An analysis of the concept of algorithm

This article by Dan Polansky analyzes the concept of algorithm. The objective is to obtain a clear idea about what is and what is not an algorithm and what it is distinguished from.

A sketch of a definition:

  • An algorithm is a finite set of instructions/steps to perform precise enough that a program for the computer (electronic computing machine) can be written implementing them.

Alternatively:

  • An algorithm is a finite set of instructions/steps to perform precise enough that any untalented, uncreative, unperceptive person skilled in performing simple mechanical operations can perform the steps.

As a result, approximate synonyms are method or procedure, not in the sense of programming terminology (where method is a member function of a class and procedure is a kind of function e.g. in Pascal) but in a more general sense. One might also use the phrase the manner of procedure. One can contrast algorithm to method by pointing out that a method does not need to consist of simple steps. For instance, one would not describe the scientific method as an algorithm.

An example of an algorithm is bubble sort, a method of sorting in which one successively swaps neighboring items in a sequence if applicable until one can be sure that the resulting sequence is sorted.

Another example is the sieve of Eratosthenes for finding prime numbers, in which one marks multiples of primes as non-primes and take primes to be those numbers that remain unmarked.

Yet another example is the algorithm for decimal multiplication that children learn, whether it was called "algorithm" by the teacher or not.

A useful way to capture an algorithm is by way of pseudocode, which resembles computer program code to some extent but with an admixture of natural language for increased expressive power. Pseudocode provides some of the benefits of compilable/interpretable program code without some of its nuisances; one can mix the relatively free expression in natural language with such constructions as if and while. Alternatively, one could capture an algorithm in a somewhat pseudocode-like programming language, e.g. Python, but not even Python matches the free expressive power of pseudocode.

Some key defining properties and observations:

1) An algorithm is not identical with a computer program. The same algorithm can be implemented in different programming languages, and even within one programming language, the same algorithm can be implemented by different programs, for some value of "different".

2) An algorithm is not identical with a description of the algorithm in a particular natural language. The same algorithm can be described in different natural languages and even within one natural language, one can have different descriptions of what is the same algorithm.

3) An algorithm does not depend on the existence of electronic computing machines (today called computers); a human computer is enough.

4) An algorithm typically has a certain generality, having an input space and an output space. Thus, one does not talk of an algorithm for decimal addition of 1234 and 5678 but rather about an algorithm for decimal addition of any two positive integers.

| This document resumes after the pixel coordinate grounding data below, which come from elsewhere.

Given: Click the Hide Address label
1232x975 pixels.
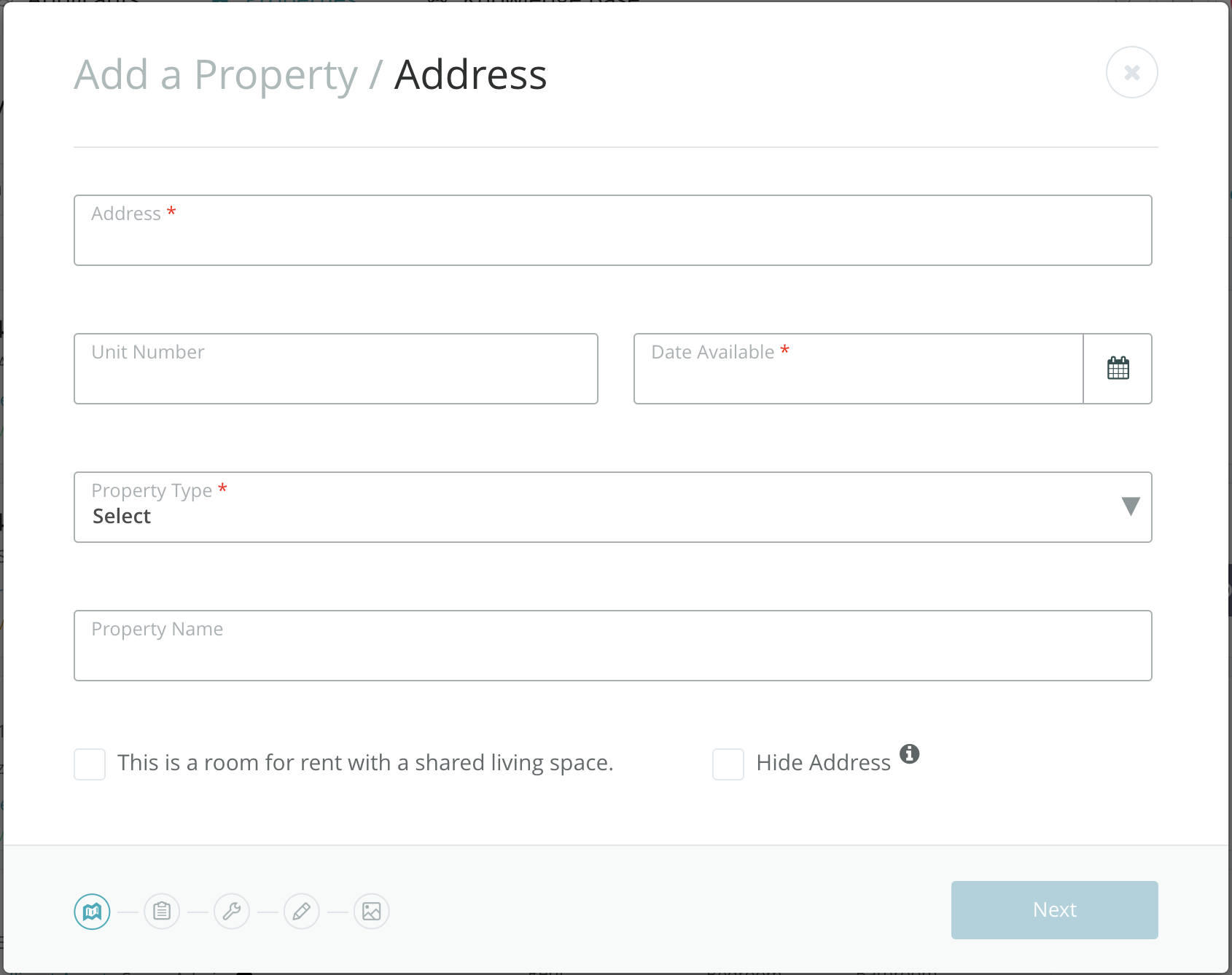Looking at the screenshot, I should click(824, 762).
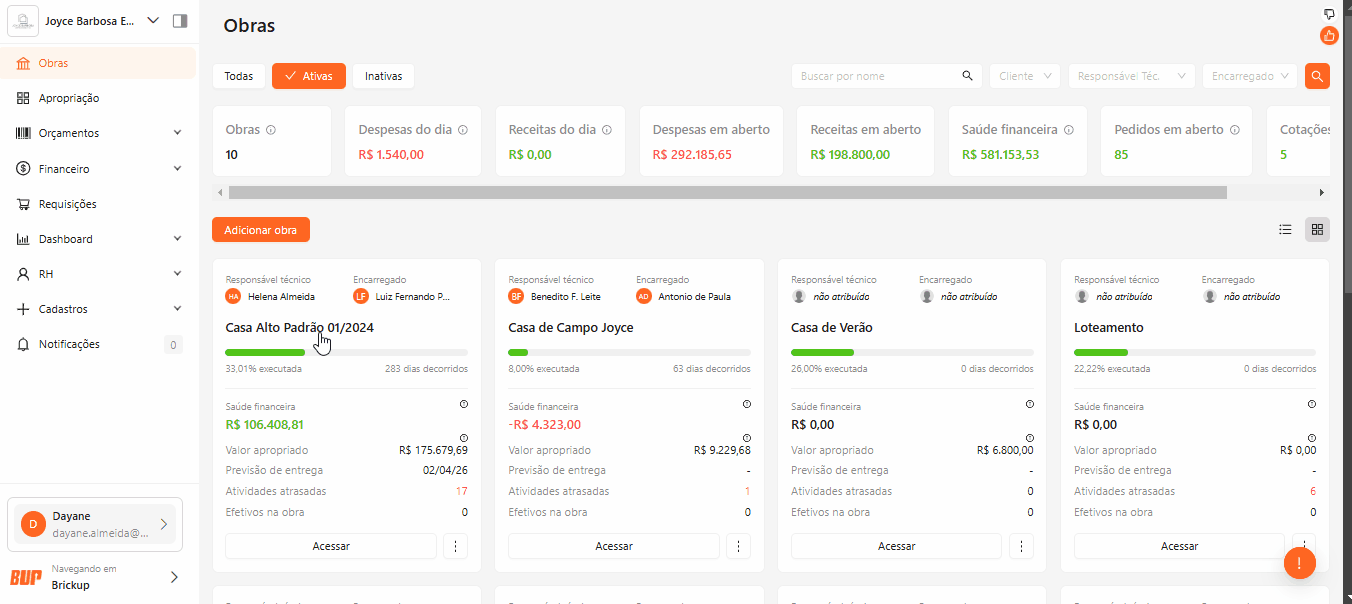Click the orange thumbs-up feedback icon
Image resolution: width=1352 pixels, height=604 pixels.
click(x=1329, y=36)
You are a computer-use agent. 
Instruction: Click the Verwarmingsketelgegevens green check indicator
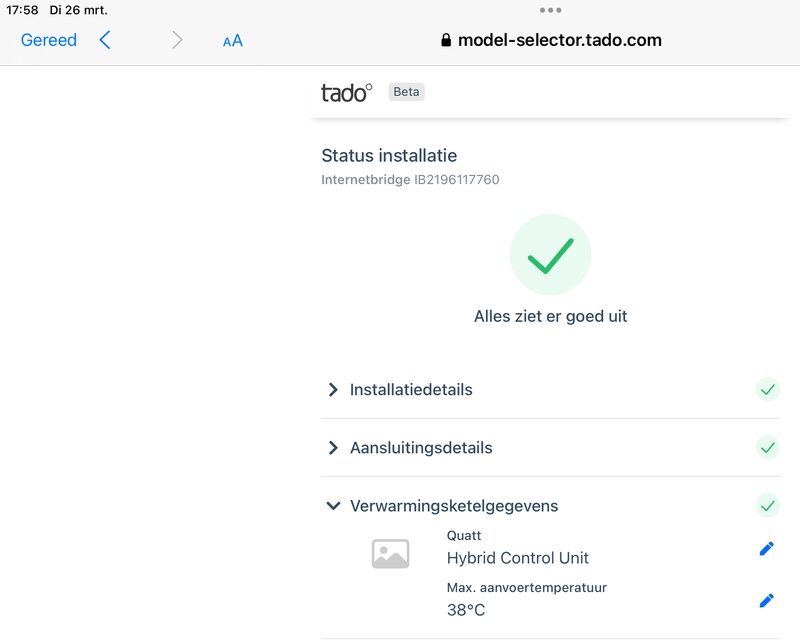(767, 506)
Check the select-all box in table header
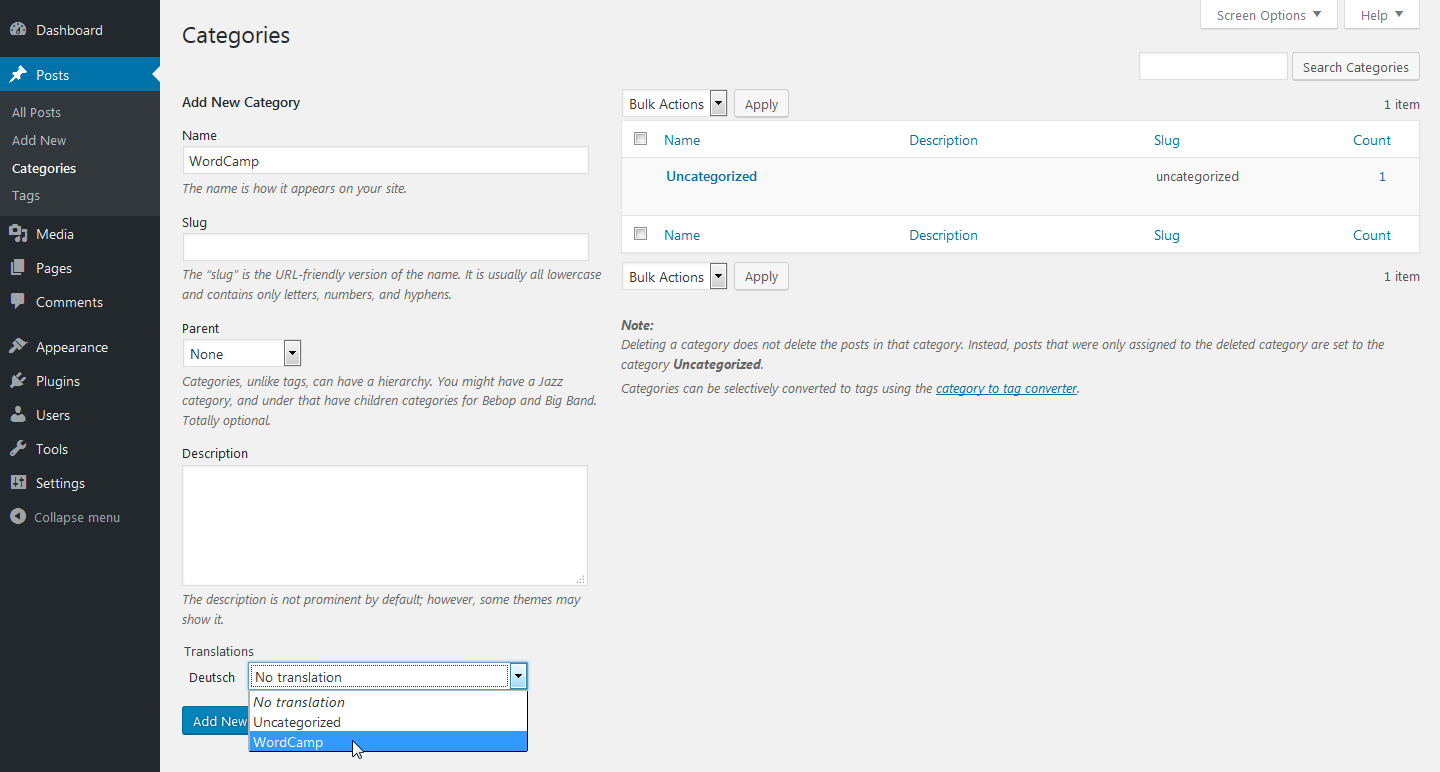Image resolution: width=1440 pixels, height=772 pixels. (x=641, y=139)
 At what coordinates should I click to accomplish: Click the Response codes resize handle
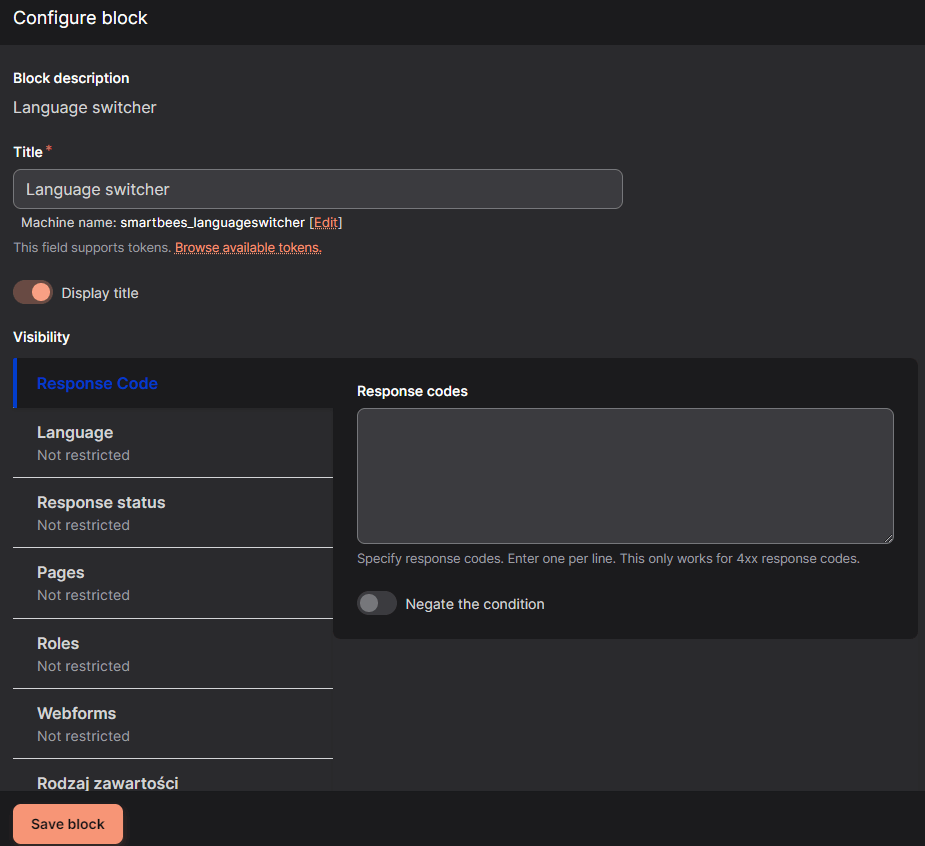coord(886,538)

5) The input space and output space are often infinite. Thus, an algorithm can operate on any two integers, any two real numbers (finitely represented in the computer as floats), any two character sequences, etc. Any given input is finite but the input space is not, although if one allows algorithms operating on mathematical reals, a particular real can contain an infinite amount of information.

6) An algorithm is not identical with a particular input-output behavior of a computer program/function: the same input-output behavior can be achieved by different algorithms. Thus, e.g. the behavior of outputting the input sorted can be achieved by different algorithms.

7) Programs show not only input-output behavior but also interactive behavior. It is unclear whether a way to achieve the interactive behavior is called an algorithm.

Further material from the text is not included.